--- Exercise data ---

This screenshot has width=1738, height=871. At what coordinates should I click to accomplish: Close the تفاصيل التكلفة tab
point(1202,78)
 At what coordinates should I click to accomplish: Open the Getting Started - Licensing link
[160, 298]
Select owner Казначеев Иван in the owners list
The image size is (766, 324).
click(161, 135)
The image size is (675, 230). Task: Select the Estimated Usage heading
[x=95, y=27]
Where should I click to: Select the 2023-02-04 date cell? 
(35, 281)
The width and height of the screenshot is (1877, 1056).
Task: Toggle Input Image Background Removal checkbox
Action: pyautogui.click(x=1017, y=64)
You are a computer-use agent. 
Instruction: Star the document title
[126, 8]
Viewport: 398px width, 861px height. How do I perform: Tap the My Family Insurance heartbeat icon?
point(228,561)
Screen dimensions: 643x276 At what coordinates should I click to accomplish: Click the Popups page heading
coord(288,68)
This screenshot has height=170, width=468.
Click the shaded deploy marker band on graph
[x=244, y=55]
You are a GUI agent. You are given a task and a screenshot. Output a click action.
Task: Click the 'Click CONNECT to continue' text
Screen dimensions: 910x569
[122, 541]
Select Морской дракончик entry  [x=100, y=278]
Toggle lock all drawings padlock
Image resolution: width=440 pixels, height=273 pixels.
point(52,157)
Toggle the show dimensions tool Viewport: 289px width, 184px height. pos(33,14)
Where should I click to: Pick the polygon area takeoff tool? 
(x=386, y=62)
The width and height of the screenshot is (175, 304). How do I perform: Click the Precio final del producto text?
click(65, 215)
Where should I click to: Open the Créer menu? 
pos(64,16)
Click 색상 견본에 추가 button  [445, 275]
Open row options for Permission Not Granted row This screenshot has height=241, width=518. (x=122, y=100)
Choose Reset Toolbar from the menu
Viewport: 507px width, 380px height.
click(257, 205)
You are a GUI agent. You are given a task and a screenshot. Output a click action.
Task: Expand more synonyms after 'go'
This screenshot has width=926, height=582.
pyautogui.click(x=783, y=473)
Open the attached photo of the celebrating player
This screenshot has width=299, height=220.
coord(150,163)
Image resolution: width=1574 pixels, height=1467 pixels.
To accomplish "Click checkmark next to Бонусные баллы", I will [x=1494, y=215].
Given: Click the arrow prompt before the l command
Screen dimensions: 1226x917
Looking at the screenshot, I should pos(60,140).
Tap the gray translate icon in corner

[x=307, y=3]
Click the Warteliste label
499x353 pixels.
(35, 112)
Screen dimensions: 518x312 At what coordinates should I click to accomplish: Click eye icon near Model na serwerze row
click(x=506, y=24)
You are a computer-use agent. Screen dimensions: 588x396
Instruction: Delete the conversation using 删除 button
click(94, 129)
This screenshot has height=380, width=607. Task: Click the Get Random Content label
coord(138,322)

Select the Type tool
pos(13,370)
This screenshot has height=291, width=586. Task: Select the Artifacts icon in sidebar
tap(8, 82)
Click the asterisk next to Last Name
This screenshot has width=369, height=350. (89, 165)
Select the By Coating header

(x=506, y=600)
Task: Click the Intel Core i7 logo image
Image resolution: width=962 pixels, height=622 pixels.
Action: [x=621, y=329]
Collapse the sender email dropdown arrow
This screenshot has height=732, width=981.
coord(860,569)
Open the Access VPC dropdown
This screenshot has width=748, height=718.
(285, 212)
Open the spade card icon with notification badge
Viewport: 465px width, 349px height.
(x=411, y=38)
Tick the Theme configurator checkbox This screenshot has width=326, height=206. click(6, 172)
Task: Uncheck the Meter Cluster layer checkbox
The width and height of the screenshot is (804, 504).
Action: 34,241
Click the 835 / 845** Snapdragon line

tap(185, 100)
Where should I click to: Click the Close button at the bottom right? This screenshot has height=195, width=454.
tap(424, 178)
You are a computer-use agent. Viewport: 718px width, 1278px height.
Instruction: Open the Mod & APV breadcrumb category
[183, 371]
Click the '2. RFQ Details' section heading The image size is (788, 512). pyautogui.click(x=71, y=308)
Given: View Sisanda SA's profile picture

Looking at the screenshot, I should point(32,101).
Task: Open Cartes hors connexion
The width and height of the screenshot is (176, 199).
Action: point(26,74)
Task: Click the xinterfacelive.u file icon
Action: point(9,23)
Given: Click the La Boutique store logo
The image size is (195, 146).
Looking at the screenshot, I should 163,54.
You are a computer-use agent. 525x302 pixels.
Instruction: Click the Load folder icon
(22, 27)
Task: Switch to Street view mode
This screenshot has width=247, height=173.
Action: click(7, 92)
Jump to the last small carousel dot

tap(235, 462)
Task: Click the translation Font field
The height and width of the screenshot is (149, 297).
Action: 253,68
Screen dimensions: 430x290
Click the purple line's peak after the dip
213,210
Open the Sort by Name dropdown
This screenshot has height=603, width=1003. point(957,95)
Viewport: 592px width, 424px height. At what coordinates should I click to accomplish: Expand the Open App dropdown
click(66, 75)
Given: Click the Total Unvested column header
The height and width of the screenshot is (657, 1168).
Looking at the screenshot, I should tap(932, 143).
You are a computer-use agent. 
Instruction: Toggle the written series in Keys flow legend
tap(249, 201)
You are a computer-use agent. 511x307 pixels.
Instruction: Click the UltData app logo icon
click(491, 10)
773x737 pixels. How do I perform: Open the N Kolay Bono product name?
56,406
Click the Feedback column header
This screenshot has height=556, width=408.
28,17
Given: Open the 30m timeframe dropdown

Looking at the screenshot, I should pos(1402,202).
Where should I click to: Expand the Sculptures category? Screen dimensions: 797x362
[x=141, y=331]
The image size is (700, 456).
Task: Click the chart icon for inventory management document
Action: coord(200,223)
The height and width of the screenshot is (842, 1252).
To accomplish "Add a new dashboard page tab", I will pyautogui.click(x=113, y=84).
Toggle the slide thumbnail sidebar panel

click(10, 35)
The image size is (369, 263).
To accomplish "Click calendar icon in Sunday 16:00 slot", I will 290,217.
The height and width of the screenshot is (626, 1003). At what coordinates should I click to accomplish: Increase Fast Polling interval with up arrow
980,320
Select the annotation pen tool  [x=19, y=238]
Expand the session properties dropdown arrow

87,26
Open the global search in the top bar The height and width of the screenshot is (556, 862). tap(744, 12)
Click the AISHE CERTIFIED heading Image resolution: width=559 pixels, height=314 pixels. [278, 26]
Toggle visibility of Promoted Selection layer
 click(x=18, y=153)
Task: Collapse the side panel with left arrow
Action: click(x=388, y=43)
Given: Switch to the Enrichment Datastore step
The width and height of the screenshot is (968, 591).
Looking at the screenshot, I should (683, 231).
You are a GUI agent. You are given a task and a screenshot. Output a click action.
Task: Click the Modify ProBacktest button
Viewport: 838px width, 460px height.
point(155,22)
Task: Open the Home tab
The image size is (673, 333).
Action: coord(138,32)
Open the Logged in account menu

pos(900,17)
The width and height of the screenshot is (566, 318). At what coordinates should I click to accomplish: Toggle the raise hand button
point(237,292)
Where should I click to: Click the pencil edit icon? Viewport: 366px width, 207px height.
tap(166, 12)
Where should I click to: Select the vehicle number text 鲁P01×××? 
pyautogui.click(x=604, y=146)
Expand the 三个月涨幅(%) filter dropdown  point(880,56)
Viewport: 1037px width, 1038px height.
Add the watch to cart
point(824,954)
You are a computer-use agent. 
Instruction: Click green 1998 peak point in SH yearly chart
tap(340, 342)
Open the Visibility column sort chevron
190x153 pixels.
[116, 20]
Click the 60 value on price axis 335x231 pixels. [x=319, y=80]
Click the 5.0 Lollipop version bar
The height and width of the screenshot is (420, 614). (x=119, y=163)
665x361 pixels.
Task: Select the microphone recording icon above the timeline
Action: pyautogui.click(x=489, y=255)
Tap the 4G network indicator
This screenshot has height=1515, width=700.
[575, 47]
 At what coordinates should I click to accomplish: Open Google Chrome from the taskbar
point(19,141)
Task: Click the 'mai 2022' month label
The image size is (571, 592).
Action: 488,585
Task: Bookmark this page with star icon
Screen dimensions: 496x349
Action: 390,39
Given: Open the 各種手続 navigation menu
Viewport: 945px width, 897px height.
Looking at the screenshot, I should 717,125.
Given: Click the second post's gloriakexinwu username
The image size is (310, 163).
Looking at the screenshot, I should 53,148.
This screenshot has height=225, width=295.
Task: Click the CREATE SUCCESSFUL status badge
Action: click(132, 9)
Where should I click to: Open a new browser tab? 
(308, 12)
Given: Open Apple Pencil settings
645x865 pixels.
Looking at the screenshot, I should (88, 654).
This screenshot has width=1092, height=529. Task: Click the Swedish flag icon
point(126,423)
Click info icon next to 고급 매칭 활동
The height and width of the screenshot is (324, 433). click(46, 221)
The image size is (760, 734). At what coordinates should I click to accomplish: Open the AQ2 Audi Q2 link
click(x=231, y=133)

---

— Directions for this task —
Copy exactly the lines above, starting at the opening line and finishing at the line in which "Choose Reset Toolbar from the menu" occurs.

— Completed exercise —
This screenshot has width=1738, height=871. At what coordinates should I click to accomplish: Close the تفاصيل التكلفة tab
point(1202,78)
 At what coordinates should I click to accomplish: Open the Getting Started - Licensing link
[160, 298]
Select owner Казначеев Иван in the owners list
The image size is (766, 324).
click(161, 135)
The image size is (675, 230). Task: Select the Estimated Usage heading
[x=95, y=27]
Where should I click to: Select the 2023-02-04 date cell? 
(35, 281)
The width and height of the screenshot is (1877, 1056).
Task: Toggle Input Image Background Removal checkbox
Action: pyautogui.click(x=1017, y=64)
You are a computer-use agent. 
Instruction: Star the document title
[126, 8]
Viewport: 398px width, 861px height. How do I perform: Tap the My Family Insurance heartbeat icon?
point(228,561)
Screen dimensions: 643x276 At what coordinates should I click to accomplish: Click the Popups page heading
coord(288,68)
This screenshot has height=170, width=468.
Click the shaded deploy marker band on graph
[x=244, y=55]
You are a GUI agent. You are given a task and a screenshot. Output a click action.
Task: Click the 'Click CONNECT to continue' text
Screen dimensions: 910x569
[122, 541]
Select Морской дракончик entry  [x=100, y=278]
Toggle lock all drawings padlock
Image resolution: width=440 pixels, height=273 pixels.
point(52,157)
Toggle the show dimensions tool Viewport: 289px width, 184px height. pos(33,14)
Where should I click to: Pick the polygon area takeoff tool? 
(x=386, y=62)
The width and height of the screenshot is (175, 304). How do I perform: Click the Precio final del producto text?
click(65, 215)
Where should I click to: Open the Créer menu? 
pos(64,16)
Click 색상 견본에 추가 button  [445, 275]
Open row options for Permission Not Granted row This screenshot has height=241, width=518. (x=122, y=100)
Choose Reset Toolbar from the menu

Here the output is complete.